Work instructions ▸ All entries must come back exactly as given, with no pictures in the copy.

'''

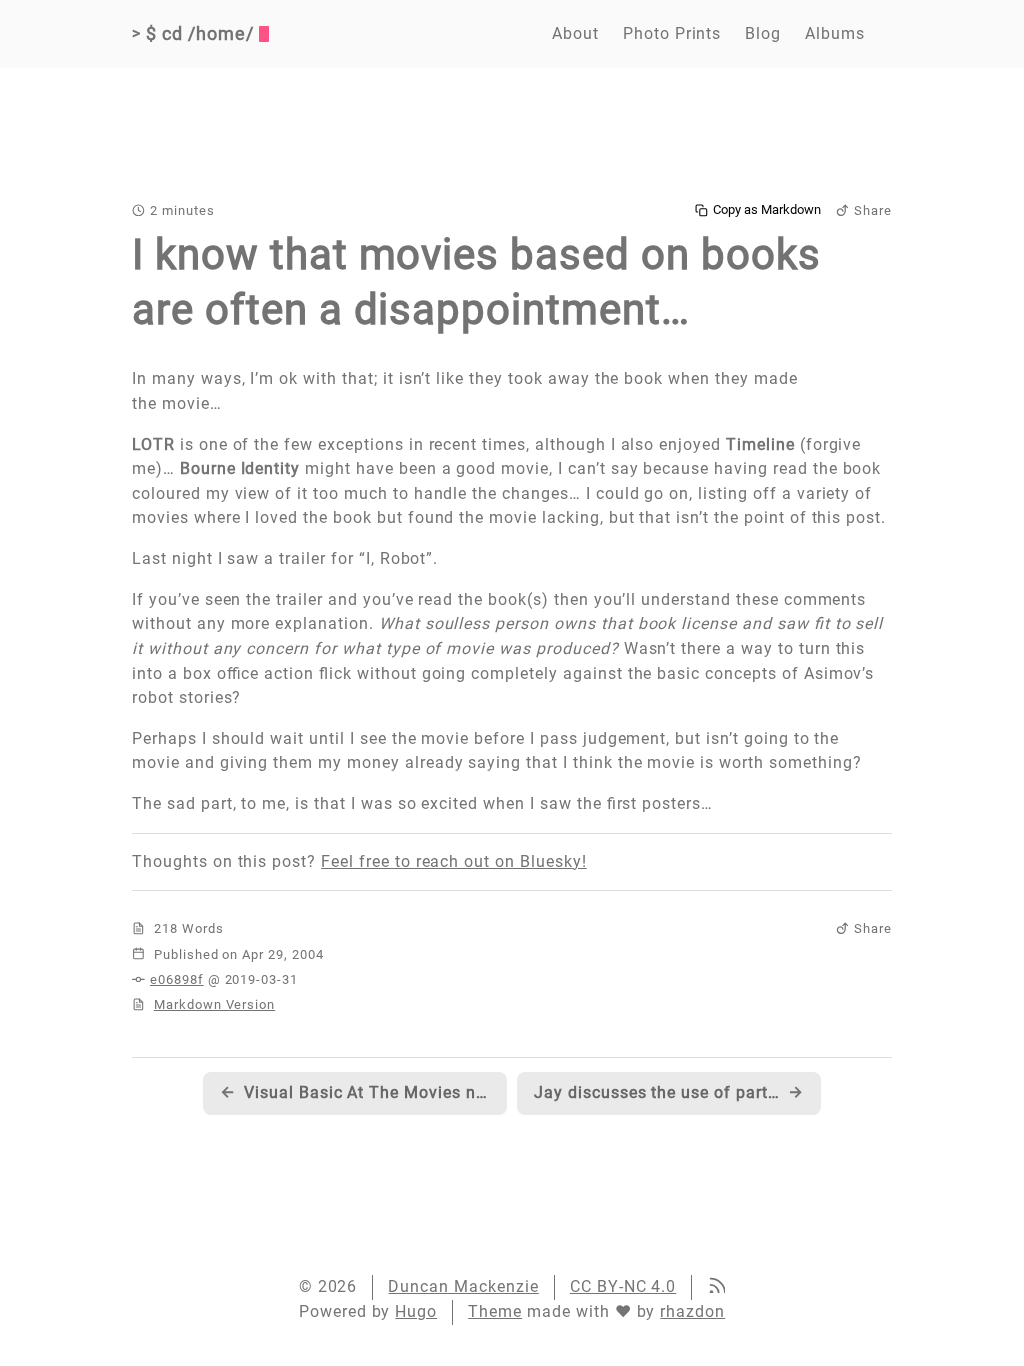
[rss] (716, 1287)
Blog (763, 33)
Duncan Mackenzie (463, 1286)
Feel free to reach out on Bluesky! (454, 861)
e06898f (177, 979)
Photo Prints (672, 33)
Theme (495, 1311)
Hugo (416, 1311)
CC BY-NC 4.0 (623, 1286)
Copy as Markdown (767, 210)
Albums (835, 33)
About (575, 33)
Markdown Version (214, 1004)
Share (873, 210)
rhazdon (692, 1311)
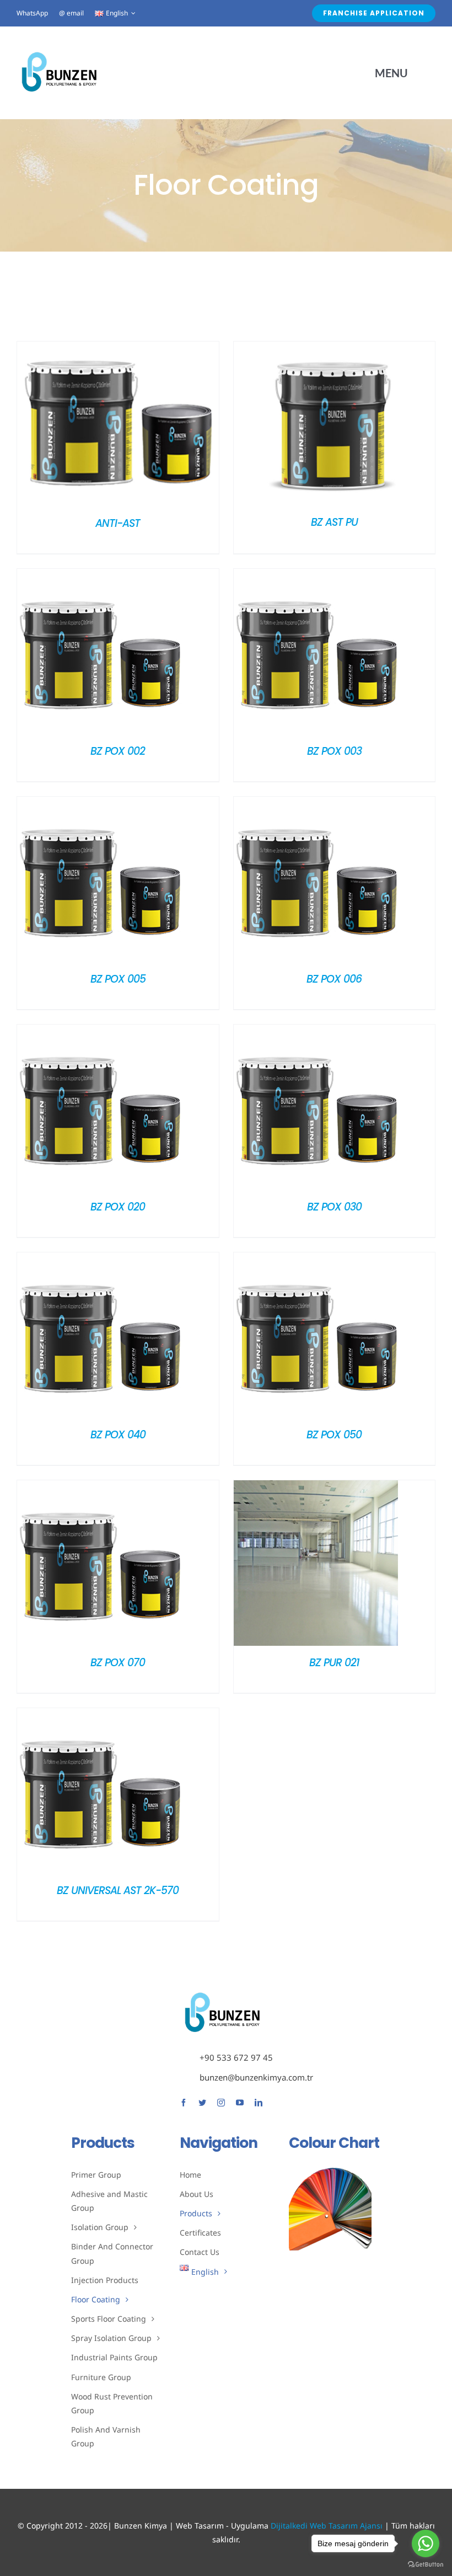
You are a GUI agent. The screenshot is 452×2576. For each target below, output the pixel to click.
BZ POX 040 (118, 1434)
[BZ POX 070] (99, 1488)
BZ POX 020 (117, 1206)
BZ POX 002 (117, 751)
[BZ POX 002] (99, 576)
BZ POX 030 (334, 1206)
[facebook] (183, 2102)
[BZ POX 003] (316, 576)
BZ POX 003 (334, 751)
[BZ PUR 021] (316, 1488)
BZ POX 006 (334, 979)
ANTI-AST (117, 523)
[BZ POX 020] (99, 1032)
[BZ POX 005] (99, 804)
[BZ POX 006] (316, 804)
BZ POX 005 (118, 979)
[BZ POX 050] (316, 1260)
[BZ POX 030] (316, 1032)
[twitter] (202, 2102)
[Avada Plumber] (59, 53)
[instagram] (221, 2102)
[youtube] (240, 2102)
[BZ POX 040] (99, 1260)
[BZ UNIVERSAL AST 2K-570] (99, 1716)
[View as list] (235, 296)
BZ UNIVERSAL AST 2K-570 (118, 1890)
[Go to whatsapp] (425, 2543)
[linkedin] (258, 2102)
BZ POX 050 (334, 1434)
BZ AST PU (334, 522)
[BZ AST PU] (334, 349)
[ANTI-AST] (118, 349)
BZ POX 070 (117, 1662)
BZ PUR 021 (334, 1662)
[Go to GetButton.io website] (425, 2564)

'''

Solution to this problem ▸
[rss] (716, 1287)
Blog (763, 33)
Duncan Mackenzie (463, 1286)
Feel free to reach out on Bluesky! (454, 861)
e06898f (177, 979)
Photo Prints (672, 33)
Theme (495, 1311)
Hugo (416, 1311)
CC BY-NC 4.0 (623, 1286)
Copy as Markdown (767, 210)
Albums (835, 33)
About (575, 33)
Markdown Version (214, 1004)
Share (873, 210)
rhazdon (692, 1311)
You are a GUI agent. The screenshot is 452×2576. For each target below, output the pixel to click.
BZ POX 040 (118, 1434)
[BZ POX 070] (99, 1488)
BZ POX 020 (117, 1206)
BZ POX 002 (117, 751)
[BZ POX 002] (99, 576)
BZ POX 030 (334, 1206)
[facebook] (183, 2102)
[BZ POX 003] (316, 576)
BZ POX 003 (334, 751)
[BZ PUR 021] (316, 1488)
BZ POX 006 (334, 979)
ANTI-AST (117, 523)
[BZ POX 020] (99, 1032)
[BZ POX 005] (99, 804)
[BZ POX 006] (316, 804)
BZ POX 005 (118, 979)
[BZ POX 050] (316, 1260)
[BZ POX 030] (316, 1032)
[twitter] (202, 2102)
[Avada Plumber] (59, 53)
[instagram] (221, 2102)
[youtube] (240, 2102)
[BZ POX 040] (99, 1260)
[BZ UNIVERSAL AST 2K-570] (99, 1716)
[View as list] (235, 296)
BZ UNIVERSAL AST 2K-570 (118, 1890)
[Go to whatsapp] (425, 2543)
[linkedin] (258, 2102)
BZ POX 050 (334, 1434)
BZ AST PU (334, 522)
[BZ AST PU] (334, 349)
[ANTI-AST] (118, 349)
BZ POX 070 (117, 1662)
BZ PUR 021 (334, 1662)
[Go to GetButton.io website] (425, 2564)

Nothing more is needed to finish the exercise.